New COVID FLiRT Variants Raise Concerns of Surge in Summer Months

FLiRT Variant

As the world grapples with the ongoing COVID-19 pandemic, new strains of the virus are emerging globally, raising concerns among health professionals about a potential surge in cases during the summer months, four-and-a-half years after the initial outbreak.

The FLiRT variants, named after the mutations in their genetic code, have been gaining traction in the U.S. and Europe as the coronavirus continues to evolve from earlier strains. These new variants are descendants of the previously dominant JN.1 variant, an offshoot of the omicron strain. While there is currently limited evidence suggesting increased severity, the FLiRT variants appear to have independently acquired the same set of mutations, according to the Johns Hopkins Bloomberg School of Public Health.

In the U.S., the KP.2 strain has become the dominant variant, accounting for 28.2% of all cases in the two weeks leading up to May 11, a significant increase from 3.8% at the end of March, shortly after its initial detection. Additionally, cases of KP.1.1, another FLiRT variant, have risen to 7.1% of current infections, as reported by the Centers for Disease Control and Prevention (CDC).

Europe has also witnessed a rise in cases, with the new variants detected in 14 countries. The World Health Organization (WHO), in its latest update earlier this month, stated that while cases remain limited in all reporting countries, individual nations are experiencing “slight increases in detections from very low levels.”

The U.K. Health Security Agency is closely monitoring data related to the new variants both domestically and internationally, assessing their severity and the ongoing effectiveness of vaccines. However, the agency has not changed its wider public health advice at this time.

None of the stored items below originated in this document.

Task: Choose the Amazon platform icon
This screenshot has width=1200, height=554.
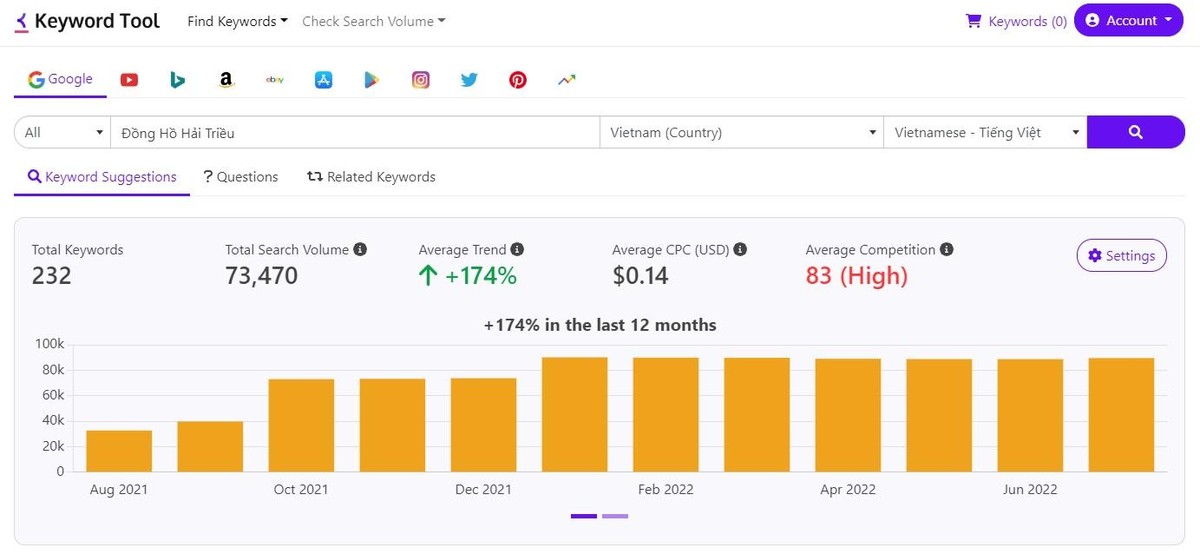Action: [x=226, y=80]
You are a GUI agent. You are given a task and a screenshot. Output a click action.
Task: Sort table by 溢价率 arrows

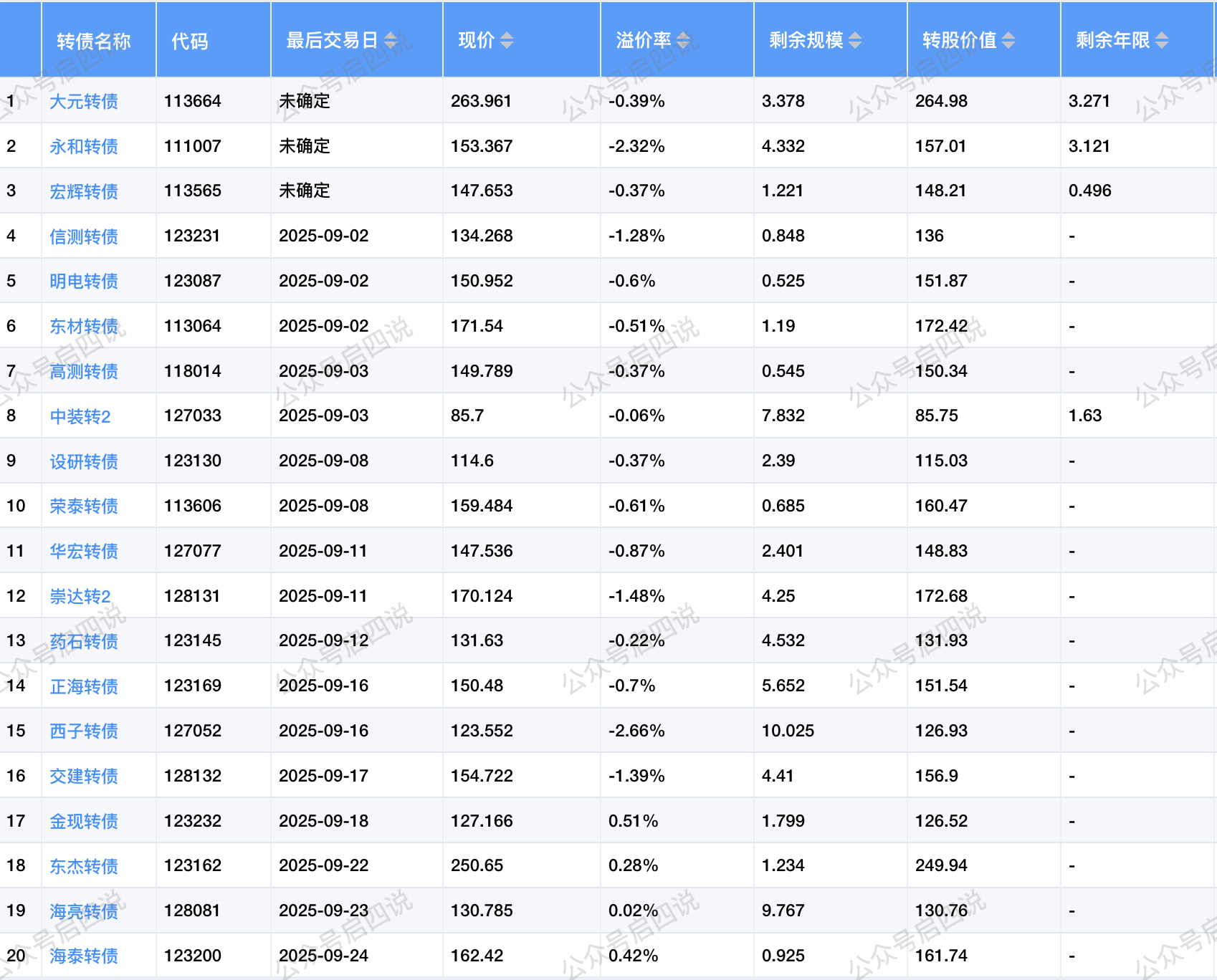click(x=683, y=41)
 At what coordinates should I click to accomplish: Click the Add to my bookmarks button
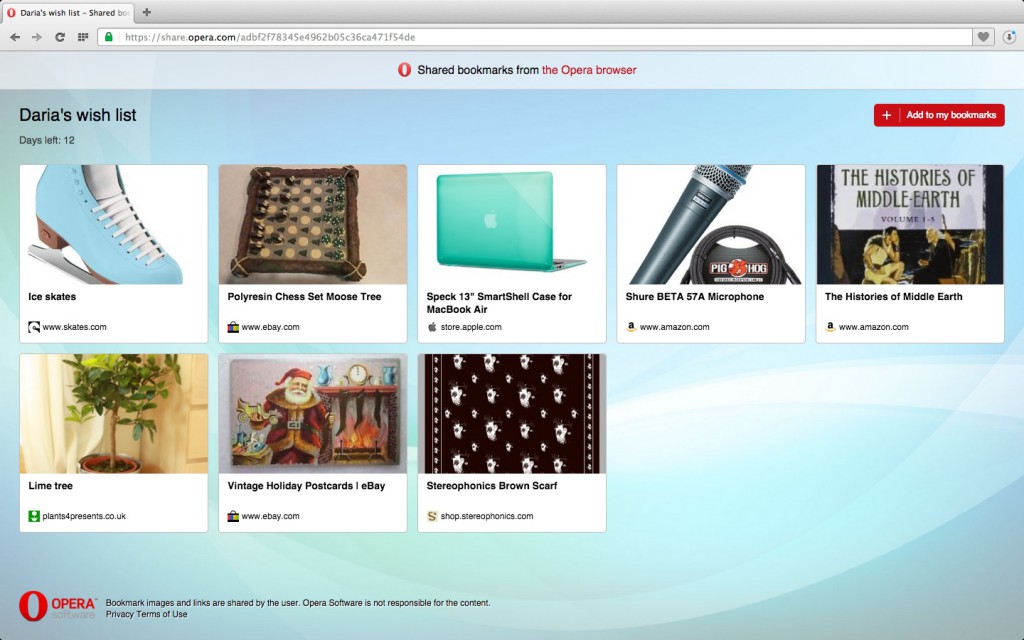pyautogui.click(x=938, y=115)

Jennifer Horney, a professor of epidemiology at the University of Delaware, suggests that while the new strains are unlikely to cause a major wave of infections on par with past surges when public immunity was lower, they will likely lead to an uptick in cases during the upcoming summer months.

As the world continues to navigate the evolving COVID-19 landscape, health authorities remain vigilant in their efforts to monitor the situation, adapt public health strategies, and ensure the well-being of communities worldwide.